The American Gaming Association has offered the US government a package of best practices for combating money laundering in casinos in a bid to head off the threat of federal demands for more detailed personal information on their biggest players.
“For a number of years, individual properties and companies within the casino industry have made anti-money laundering compliance a priority, but the best practices are really the first time the industry came together as one to tackle this,” said Geoff Freeman, chief executive of the Washington, D.C.-based lobbying group.
US casinos have long been required to report large cash transactions and suspicious customer activity. But last year they were told to step into line with the more comprehensive requirements of the Bank Secrecy Act, the US government’s primary anti-money laundering law.
The Treasury Department’s Financial Crimes Enforcement Network (FinCEN), which makes and enforces anti-money laundering rules pursuant to the act, is weighing whether to require casinos to vet the sources of high rollers’ funds. Looming behind this is an increasing risk of civil or even criminal penalties from FinCEN and the Justice Department. This was driven home to the industry last year when NYSE-listed Las Vegas Sands, a leading global operator in Las Vegas, Macau and Singapore, paid US$47 million to avoid prosecution in connection with a Justice Department investigation into large cash deposits its Las Vegas casinos accepted from a Chinese-Mexican high roller wanted in Mexico on drug trafficking charges.
The scrutiny has reached into Macau as well, the largest source of LVS’ earnings, where the company’s Hong Kong-listed Sands China subsidiary is reported to be demanding greater disclosures from the junket operators who control the high-end trade in the Chinese casino hub.
Last October, Las Vegas-based Caesars Entertainment (Nasdaq: CZR) disclosed that FinCEN was investigating a subsidiary over alleged shortcomings in compliance with the Bank Secrecy Act.

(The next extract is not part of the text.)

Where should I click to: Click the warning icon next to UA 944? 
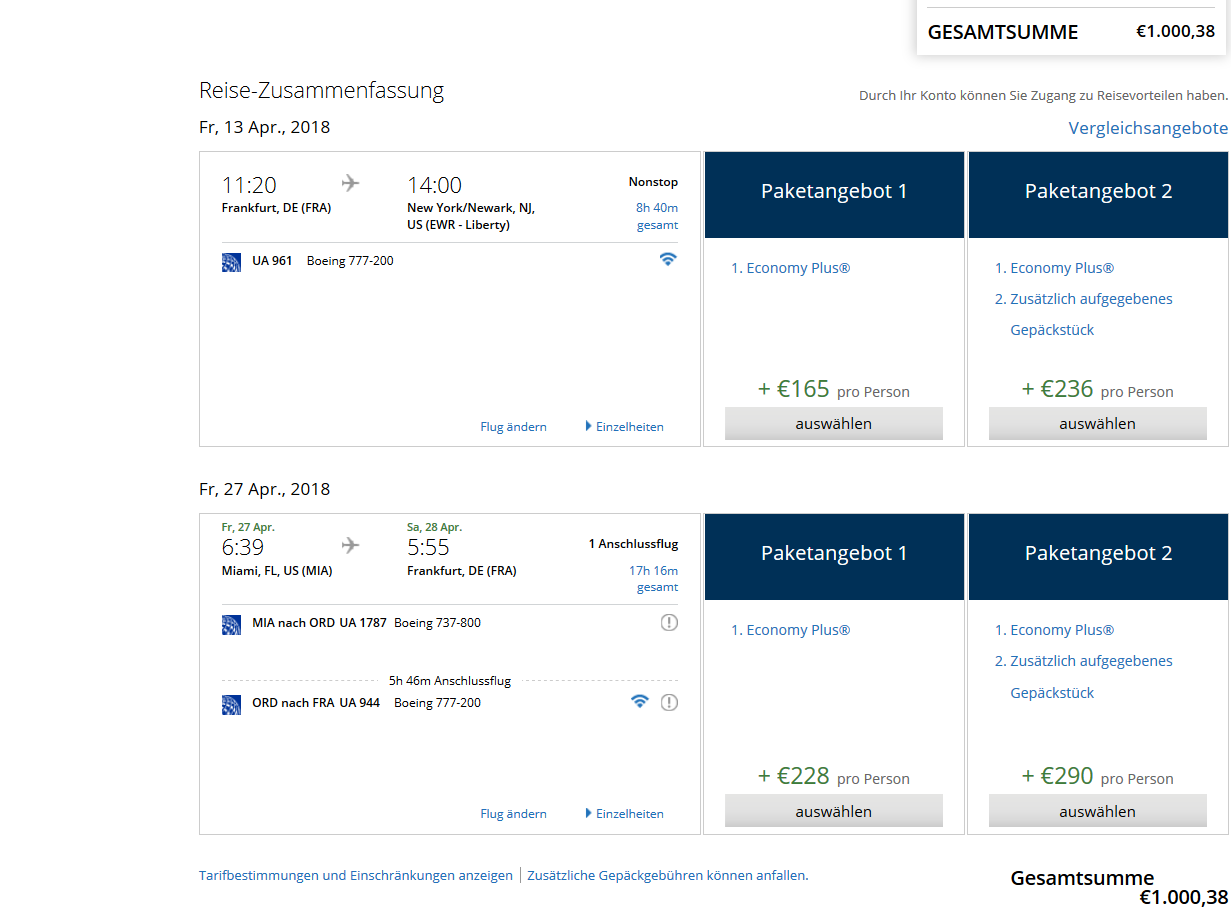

More recently, Wynn Resorts (Nasdaq: WYNN), which also operates in Macau under a Hong Kong-listed subsidiary, was contacted by the Internal Revenue Service, an arm of the Treasury Department, in connection with its money-laundering safeguards. According to a report published last month by The Wall Street Journal, the contact was made through an outside lawyer for the company as part of a request for information about US and foreign customers, the company’s domestic and overseas marketing offices and its internal controls.

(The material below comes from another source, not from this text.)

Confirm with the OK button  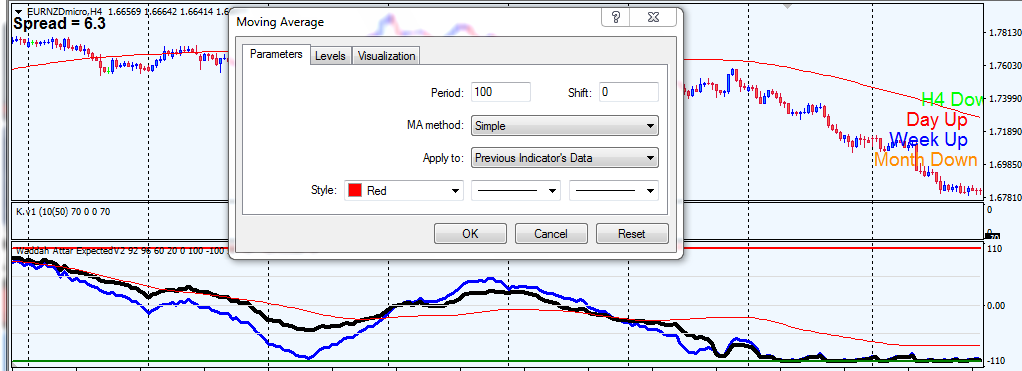click(471, 233)
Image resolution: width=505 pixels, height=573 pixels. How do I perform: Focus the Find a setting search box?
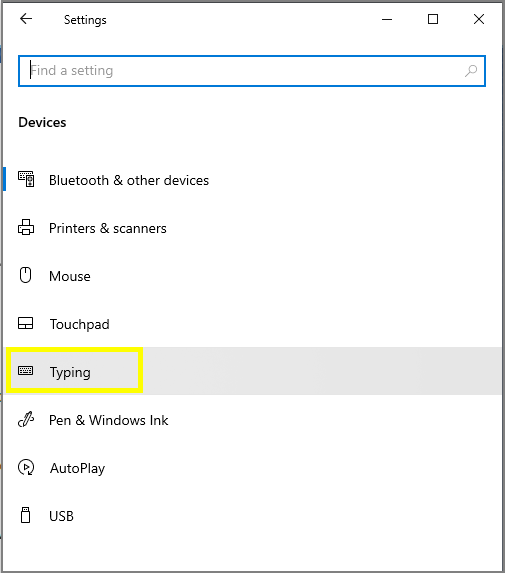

The AGA recommendations delivered to FinCEN run to 17 pages and were the work of about 20 casino compliance officers and lawyers overseen by the association’s Bank Secrecy Act compliance unit. The document outlines money laundering risks, regulatory requirements and compliance strategies and says casinos should take extra steps to determine where customers’ money originates in transactions that might be considered risky.
The recommendations are reported to mention Macau as a jurisdiction of concern.